DATA TO USE START
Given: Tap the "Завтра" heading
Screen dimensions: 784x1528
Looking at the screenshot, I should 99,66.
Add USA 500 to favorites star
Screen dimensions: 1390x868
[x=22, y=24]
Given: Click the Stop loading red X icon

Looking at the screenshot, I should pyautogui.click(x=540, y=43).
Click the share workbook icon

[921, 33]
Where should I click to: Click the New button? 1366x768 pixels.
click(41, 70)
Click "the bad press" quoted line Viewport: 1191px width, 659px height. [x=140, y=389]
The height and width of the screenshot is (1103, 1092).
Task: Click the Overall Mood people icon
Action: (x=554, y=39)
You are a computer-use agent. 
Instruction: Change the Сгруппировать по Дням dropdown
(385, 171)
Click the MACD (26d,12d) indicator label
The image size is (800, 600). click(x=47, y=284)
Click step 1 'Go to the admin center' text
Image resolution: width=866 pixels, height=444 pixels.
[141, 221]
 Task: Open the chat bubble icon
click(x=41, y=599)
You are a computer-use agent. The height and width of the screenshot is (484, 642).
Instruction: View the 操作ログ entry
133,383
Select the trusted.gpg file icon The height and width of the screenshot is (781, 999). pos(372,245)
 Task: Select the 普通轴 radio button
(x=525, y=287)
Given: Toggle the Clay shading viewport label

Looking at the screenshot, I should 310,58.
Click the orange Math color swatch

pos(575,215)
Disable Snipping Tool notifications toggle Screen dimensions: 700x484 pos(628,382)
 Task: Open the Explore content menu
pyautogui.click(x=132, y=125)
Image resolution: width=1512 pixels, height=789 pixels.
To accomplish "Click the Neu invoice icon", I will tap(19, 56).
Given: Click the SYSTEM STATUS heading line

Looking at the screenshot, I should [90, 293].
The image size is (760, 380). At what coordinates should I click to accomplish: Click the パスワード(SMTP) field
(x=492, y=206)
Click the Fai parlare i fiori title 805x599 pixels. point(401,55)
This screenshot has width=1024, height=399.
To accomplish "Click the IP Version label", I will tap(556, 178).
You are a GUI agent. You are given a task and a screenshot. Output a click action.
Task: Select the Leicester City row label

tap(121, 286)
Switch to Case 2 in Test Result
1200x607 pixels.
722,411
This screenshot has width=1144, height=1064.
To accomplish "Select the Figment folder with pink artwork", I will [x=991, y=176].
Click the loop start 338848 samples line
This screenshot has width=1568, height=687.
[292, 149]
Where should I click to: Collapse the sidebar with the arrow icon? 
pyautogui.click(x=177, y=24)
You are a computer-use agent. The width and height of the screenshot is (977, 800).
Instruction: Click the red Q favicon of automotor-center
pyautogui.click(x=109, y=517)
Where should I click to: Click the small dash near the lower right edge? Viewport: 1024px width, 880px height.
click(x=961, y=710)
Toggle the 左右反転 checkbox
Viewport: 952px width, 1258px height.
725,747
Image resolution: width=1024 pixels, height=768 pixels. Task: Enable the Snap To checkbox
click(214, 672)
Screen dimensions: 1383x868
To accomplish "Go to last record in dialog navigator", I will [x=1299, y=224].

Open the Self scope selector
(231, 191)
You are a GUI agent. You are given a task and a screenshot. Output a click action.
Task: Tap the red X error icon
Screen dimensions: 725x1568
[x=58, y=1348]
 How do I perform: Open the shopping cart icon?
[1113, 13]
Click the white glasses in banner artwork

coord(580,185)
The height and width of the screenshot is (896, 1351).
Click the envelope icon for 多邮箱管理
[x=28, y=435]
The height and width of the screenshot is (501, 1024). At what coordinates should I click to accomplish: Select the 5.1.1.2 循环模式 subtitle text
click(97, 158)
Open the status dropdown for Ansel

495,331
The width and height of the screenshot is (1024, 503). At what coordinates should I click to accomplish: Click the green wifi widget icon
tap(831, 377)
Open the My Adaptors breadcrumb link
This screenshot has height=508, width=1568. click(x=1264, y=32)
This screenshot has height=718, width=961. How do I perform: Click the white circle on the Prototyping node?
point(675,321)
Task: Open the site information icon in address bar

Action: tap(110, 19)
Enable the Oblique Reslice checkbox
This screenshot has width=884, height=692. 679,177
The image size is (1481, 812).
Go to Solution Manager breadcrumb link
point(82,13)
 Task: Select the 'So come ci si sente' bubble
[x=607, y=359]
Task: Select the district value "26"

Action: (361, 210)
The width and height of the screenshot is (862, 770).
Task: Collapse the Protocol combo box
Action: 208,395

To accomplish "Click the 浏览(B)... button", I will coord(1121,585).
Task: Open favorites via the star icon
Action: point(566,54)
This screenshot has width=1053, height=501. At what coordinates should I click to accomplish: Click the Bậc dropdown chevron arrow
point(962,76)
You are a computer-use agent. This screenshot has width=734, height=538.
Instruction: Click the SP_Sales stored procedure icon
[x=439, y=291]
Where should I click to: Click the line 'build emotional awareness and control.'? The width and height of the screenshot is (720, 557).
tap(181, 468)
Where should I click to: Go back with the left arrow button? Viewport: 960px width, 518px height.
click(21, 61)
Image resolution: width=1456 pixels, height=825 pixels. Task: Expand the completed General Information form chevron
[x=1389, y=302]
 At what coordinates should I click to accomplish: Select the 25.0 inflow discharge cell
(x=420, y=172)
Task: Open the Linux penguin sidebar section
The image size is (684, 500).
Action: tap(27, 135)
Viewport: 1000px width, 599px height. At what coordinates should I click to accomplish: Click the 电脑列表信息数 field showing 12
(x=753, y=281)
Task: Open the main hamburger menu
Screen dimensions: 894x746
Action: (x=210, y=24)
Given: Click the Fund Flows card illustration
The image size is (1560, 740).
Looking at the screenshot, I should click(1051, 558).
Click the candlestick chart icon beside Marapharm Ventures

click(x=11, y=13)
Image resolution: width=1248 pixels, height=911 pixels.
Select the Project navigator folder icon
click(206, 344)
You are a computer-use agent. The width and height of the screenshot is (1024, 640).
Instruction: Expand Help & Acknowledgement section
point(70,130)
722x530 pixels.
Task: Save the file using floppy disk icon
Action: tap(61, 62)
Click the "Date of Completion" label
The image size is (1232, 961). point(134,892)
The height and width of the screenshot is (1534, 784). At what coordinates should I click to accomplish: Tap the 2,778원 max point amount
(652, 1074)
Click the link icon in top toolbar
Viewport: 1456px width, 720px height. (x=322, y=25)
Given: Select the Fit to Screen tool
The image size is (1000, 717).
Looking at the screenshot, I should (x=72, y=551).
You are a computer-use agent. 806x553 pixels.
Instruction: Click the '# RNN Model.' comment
DATA TO USE END
Reproduce the full listing word for word.

▶ OUTPUT BELOW
Given: Tap the "Завтра" heading
Screen dimensions: 784x1528
Looking at the screenshot, I should 99,66.
Add USA 500 to favorites star
Screen dimensions: 1390x868
[x=22, y=24]
Given: Click the Stop loading red X icon

Looking at the screenshot, I should pyautogui.click(x=540, y=43).
Click the share workbook icon

[921, 33]
Where should I click to: Click the New button? 1366x768 pixels.
click(41, 70)
Click "the bad press" quoted line Viewport: 1191px width, 659px height. [x=140, y=389]
The height and width of the screenshot is (1103, 1092).
Task: Click the Overall Mood people icon
Action: (x=554, y=39)
You are a computer-use agent. 
Instruction: Change the Сгруппировать по Дням dropdown
(385, 171)
Click the MACD (26d,12d) indicator label
The image size is (800, 600). click(x=47, y=284)
Click step 1 'Go to the admin center' text
Image resolution: width=866 pixels, height=444 pixels.
[141, 221]
 Task: Open the chat bubble icon
click(x=41, y=599)
You are a computer-use agent. The height and width of the screenshot is (484, 642).
Instruction: View the 操作ログ entry
133,383
Select the trusted.gpg file icon The height and width of the screenshot is (781, 999). pos(372,245)
 Task: Select the 普通轴 radio button
(x=525, y=287)
Given: Toggle the Clay shading viewport label

Looking at the screenshot, I should 310,58.
Click the orange Math color swatch

pos(575,215)
Disable Snipping Tool notifications toggle Screen dimensions: 700x484 pos(628,382)
 Task: Open the Explore content menu
pyautogui.click(x=132, y=125)
Image resolution: width=1512 pixels, height=789 pixels.
To accomplish "Click the Neu invoice icon", I will tap(19, 56).
Given: Click the SYSTEM STATUS heading line

Looking at the screenshot, I should [90, 293].
The image size is (760, 380). At what coordinates should I click to accomplish: Click the パスワード(SMTP) field
(x=492, y=206)
Click the Fai parlare i fiori title 805x599 pixels. point(401,55)
This screenshot has width=1024, height=399.
To accomplish "Click the IP Version label", I will tap(556, 178).
You are a GUI agent. You are given a task and a screenshot. Output a click action.
Task: Select the Leicester City row label

tap(121, 286)
Switch to Case 2 in Test Result
1200x607 pixels.
722,411
This screenshot has width=1144, height=1064.
To accomplish "Select the Figment folder with pink artwork", I will [x=991, y=176].
Click the loop start 338848 samples line
This screenshot has width=1568, height=687.
[292, 149]
Where should I click to: Collapse the sidebar with the arrow icon? 
pyautogui.click(x=177, y=24)
You are a computer-use agent. The width and height of the screenshot is (977, 800).
Instruction: Click the red Q favicon of automotor-center
pyautogui.click(x=109, y=517)
Where should I click to: Click the small dash near the lower right edge? Viewport: 1024px width, 880px height.
click(x=961, y=710)
Toggle the 左右反転 checkbox
Viewport: 952px width, 1258px height.
725,747
Image resolution: width=1024 pixels, height=768 pixels. Task: Enable the Snap To checkbox
click(214, 672)
Screen dimensions: 1383x868
To accomplish "Go to last record in dialog navigator", I will [x=1299, y=224].

Open the Self scope selector
(231, 191)
You are a GUI agent. You are given a task and a screenshot. Output a click action.
Task: Tap the red X error icon
Screen dimensions: 725x1568
[x=58, y=1348]
 How do I perform: Open the shopping cart icon?
[1113, 13]
Click the white glasses in banner artwork

coord(580,185)
The height and width of the screenshot is (896, 1351).
Click the envelope icon for 多邮箱管理
[x=28, y=435]
The height and width of the screenshot is (501, 1024). At what coordinates should I click to accomplish: Select the 5.1.1.2 循环模式 subtitle text
click(97, 158)
Open the status dropdown for Ansel

495,331
The width and height of the screenshot is (1024, 503). At what coordinates should I click to accomplish: Click the green wifi widget icon
tap(831, 377)
Open the My Adaptors breadcrumb link
This screenshot has height=508, width=1568. click(x=1264, y=32)
This screenshot has height=718, width=961. How do I perform: Click the white circle on the Prototyping node?
point(675,321)
Task: Open the site information icon in address bar

Action: tap(110, 19)
Enable the Oblique Reslice checkbox
This screenshot has width=884, height=692. 679,177
The image size is (1481, 812).
Go to Solution Manager breadcrumb link
point(82,13)
 Task: Select the 'So come ci si sente' bubble
[x=607, y=359]
Task: Select the district value "26"

Action: (361, 210)
The width and height of the screenshot is (862, 770).
Task: Collapse the Protocol combo box
Action: 208,395

To accomplish "Click the 浏览(B)... button", I will coord(1121,585).
Task: Open favorites via the star icon
Action: point(566,54)
This screenshot has width=1053, height=501. At what coordinates should I click to accomplish: Click the Bậc dropdown chevron arrow
point(962,76)
You are a computer-use agent. This screenshot has width=734, height=538.
Instruction: Click the SP_Sales stored procedure icon
[x=439, y=291]
Where should I click to: Click the line 'build emotional awareness and control.'? The width and height of the screenshot is (720, 557).
tap(181, 468)
Where should I click to: Go back with the left arrow button? Viewport: 960px width, 518px height.
click(21, 61)
Image resolution: width=1456 pixels, height=825 pixels. Task: Expand the completed General Information form chevron
[x=1389, y=302]
 At what coordinates should I click to accomplish: Select the 25.0 inflow discharge cell
(x=420, y=172)
Task: Open the Linux penguin sidebar section
The image size is (684, 500).
Action: tap(27, 135)
Viewport: 1000px width, 599px height. At what coordinates should I click to accomplish: Click the 电脑列表信息数 field showing 12
(x=753, y=281)
Task: Open the main hamburger menu
Screen dimensions: 894x746
Action: (x=210, y=24)
Given: Click the Fund Flows card illustration
The image size is (1560, 740).
Looking at the screenshot, I should click(1051, 558).
Click the candlestick chart icon beside Marapharm Ventures

click(x=11, y=13)
Image resolution: width=1248 pixels, height=911 pixels.
Select the Project navigator folder icon
click(206, 344)
You are a computer-use agent. The width and height of the screenshot is (1024, 640).
Instruction: Expand Help & Acknowledgement section
point(70,130)
722x530 pixels.
Task: Save the file using floppy disk icon
Action: tap(61, 62)
Click the "Date of Completion" label
The image size is (1232, 961). point(134,892)
The height and width of the screenshot is (1534, 784). At what coordinates should I click to accomplish: Tap the 2,778원 max point amount
(652, 1074)
Click the link icon in top toolbar
Viewport: 1456px width, 720px height. (x=322, y=25)
Given: Select the Fit to Screen tool
The image size is (1000, 717).
Looking at the screenshot, I should (x=72, y=551).
You are a computer-use agent. 806x553 pixels.
Instruction: Click the '# RNN Model.' comment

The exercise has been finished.